マスクの下にヒゲがあった場合、きれいに剃った状態と比べて、気体や粒子が漏れ出る量が 20〜1000 倍になるという研究もあるそうです。


[参考 URL] https://blogs.cdc.gov/niosh-science-blog/2017/11/02/noshave/

 


06
スキンケアシェービングの8ステップ
正しい “スキンケアシェービング”を実践すると、古い余分な角質が除去し、シェービング後の保湿効果が高まることがわかっています。

 

  1. 洗顔フォームで顔を洗って肌を清潔にし、余分な皮脂を落とします。ヒゲにたっぷりと水分を与え柔らかく剃りやすい状態に。
  2. 洗顔で柔らかくなったヒゲの上からシェービング剤を塗布することで、ヒゲをさらに柔らかくします。

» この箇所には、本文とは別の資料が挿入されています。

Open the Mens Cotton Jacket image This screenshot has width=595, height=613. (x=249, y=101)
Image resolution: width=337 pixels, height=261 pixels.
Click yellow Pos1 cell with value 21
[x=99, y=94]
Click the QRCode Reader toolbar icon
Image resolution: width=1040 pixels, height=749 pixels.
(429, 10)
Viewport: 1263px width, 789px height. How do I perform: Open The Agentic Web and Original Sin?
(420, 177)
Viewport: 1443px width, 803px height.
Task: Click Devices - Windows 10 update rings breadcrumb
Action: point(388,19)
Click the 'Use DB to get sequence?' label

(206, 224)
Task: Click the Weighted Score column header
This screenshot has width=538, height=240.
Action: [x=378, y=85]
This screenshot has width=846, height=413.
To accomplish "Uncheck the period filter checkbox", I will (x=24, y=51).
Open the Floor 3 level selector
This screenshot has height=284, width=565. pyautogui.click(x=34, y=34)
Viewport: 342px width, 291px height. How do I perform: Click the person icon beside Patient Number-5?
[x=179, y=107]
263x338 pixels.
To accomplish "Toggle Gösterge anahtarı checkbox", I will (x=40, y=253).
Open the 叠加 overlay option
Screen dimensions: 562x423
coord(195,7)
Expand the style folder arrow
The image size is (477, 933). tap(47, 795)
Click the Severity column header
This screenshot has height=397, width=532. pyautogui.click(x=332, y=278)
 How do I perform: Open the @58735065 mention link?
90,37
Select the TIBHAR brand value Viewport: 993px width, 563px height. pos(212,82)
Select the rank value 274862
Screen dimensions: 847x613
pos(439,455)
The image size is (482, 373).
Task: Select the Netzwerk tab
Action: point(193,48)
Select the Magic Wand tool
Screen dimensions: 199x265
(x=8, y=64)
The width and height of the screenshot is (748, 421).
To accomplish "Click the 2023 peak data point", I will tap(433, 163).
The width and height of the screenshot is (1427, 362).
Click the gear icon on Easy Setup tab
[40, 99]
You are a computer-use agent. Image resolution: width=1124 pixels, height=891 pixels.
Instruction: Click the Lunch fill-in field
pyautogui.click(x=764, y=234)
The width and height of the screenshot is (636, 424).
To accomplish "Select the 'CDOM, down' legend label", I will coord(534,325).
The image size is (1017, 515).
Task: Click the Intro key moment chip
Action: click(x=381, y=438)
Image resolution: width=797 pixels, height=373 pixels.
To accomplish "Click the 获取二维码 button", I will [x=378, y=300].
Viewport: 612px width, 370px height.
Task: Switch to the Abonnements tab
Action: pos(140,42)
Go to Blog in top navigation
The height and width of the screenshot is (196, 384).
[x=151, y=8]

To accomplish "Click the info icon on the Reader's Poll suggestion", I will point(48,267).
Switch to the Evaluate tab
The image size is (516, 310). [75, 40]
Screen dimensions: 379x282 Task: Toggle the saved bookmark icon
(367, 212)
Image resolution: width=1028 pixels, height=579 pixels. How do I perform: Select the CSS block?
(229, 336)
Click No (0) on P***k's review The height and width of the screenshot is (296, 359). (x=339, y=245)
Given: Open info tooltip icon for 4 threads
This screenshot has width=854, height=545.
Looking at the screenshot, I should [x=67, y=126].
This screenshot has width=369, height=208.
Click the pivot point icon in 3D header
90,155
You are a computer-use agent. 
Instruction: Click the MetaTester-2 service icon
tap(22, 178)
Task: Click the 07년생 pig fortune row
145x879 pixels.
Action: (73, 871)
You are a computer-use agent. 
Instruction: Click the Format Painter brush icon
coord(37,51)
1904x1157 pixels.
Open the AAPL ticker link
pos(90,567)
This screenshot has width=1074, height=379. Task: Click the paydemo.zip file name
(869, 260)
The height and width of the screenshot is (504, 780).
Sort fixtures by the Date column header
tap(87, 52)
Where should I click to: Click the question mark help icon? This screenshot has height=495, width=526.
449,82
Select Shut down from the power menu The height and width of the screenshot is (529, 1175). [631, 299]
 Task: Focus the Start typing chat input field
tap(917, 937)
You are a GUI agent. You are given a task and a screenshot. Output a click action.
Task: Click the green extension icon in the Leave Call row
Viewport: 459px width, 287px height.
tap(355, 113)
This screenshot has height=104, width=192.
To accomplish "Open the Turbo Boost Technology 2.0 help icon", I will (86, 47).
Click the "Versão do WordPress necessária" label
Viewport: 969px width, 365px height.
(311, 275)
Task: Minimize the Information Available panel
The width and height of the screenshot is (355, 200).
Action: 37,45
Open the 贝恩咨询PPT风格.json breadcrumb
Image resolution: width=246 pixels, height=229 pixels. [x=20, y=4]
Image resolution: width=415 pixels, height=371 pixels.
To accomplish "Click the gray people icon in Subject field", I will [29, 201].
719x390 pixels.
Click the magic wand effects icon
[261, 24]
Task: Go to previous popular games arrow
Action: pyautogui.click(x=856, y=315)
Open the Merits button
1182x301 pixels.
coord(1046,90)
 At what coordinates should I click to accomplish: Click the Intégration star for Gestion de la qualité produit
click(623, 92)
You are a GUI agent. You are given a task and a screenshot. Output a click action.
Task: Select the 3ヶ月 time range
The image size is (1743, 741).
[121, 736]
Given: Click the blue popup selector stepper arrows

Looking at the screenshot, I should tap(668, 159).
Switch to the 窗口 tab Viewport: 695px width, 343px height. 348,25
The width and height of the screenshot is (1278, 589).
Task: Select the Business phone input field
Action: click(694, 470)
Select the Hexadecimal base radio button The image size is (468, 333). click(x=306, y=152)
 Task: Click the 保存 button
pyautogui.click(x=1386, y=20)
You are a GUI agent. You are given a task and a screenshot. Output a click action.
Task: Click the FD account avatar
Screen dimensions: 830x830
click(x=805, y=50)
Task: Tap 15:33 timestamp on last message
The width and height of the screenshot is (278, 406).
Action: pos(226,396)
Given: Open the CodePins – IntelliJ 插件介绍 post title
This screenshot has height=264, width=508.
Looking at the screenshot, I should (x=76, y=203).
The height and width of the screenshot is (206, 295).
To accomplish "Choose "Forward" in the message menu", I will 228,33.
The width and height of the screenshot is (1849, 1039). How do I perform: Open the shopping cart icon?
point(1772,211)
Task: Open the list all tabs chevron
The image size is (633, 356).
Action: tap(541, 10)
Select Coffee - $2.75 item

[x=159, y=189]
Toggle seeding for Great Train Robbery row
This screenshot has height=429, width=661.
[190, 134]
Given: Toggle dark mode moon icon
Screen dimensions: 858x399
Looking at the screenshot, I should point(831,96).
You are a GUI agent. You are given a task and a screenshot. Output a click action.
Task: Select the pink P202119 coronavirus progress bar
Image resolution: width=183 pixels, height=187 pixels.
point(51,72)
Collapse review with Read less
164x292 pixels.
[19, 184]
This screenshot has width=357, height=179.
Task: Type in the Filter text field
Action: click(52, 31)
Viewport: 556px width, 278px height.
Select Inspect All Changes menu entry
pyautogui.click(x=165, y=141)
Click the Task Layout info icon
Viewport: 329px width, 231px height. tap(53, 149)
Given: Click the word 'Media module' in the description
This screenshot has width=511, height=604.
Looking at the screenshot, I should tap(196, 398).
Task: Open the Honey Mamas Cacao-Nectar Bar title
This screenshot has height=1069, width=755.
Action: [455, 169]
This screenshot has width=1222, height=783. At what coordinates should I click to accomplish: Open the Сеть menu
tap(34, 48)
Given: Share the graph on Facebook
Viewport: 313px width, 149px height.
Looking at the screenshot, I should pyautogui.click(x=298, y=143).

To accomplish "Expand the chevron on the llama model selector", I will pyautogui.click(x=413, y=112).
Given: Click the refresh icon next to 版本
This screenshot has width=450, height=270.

肌表面も滑りやすくなり、刃による摩擦から肌を守リます。
  3. 面積の大きい頬から剃ります。カミソリは頬の外側から当てます。細かくカミソリを動かすのではなく、大きなストロークで上から下へ。さらには外から内へ剃り進めます。一番内側は頬から鼻の脇を通ってそのまま斜めに口周リ上部まで剃り落とします(口周リは残しておく)。
  4. 両頬を剃ったら、次にノド。毛流れに沿って順剃りで。人によって毛流れが違うので、よくチェック。
  5. アゴはフェイスラインに沿って剃ります。頬を剃るときに剃りきれなかったアゴのヒゲを順剃りで。アゴのラインと平行に外から内のステップで剃ります。
  6. 最後に残るのは鼻下と唇下の三角地帯。まずは唇下をやさしく剃リ落とします。何度もカミソリを当てず、すっと1回で剃れるとベスト。
  7. 一番デリケートな鼻の下は最後に。三角に残ったヒゲを、やさしく順剃リで剃リ落とします。軽くカミソリを当てて、すっと1回で。
  8. 洗顔、シェービング後は、余分な皮脂や古い角質が取り除かれ、肌が水分を吸収しやすくなっています。このタイミングがまさにスキンケアのゴールデンタイムです。このゴールデンタイムを逃さず保湿することで、肌がしっかり水分を吸収し理想的な肌へと導くことができます。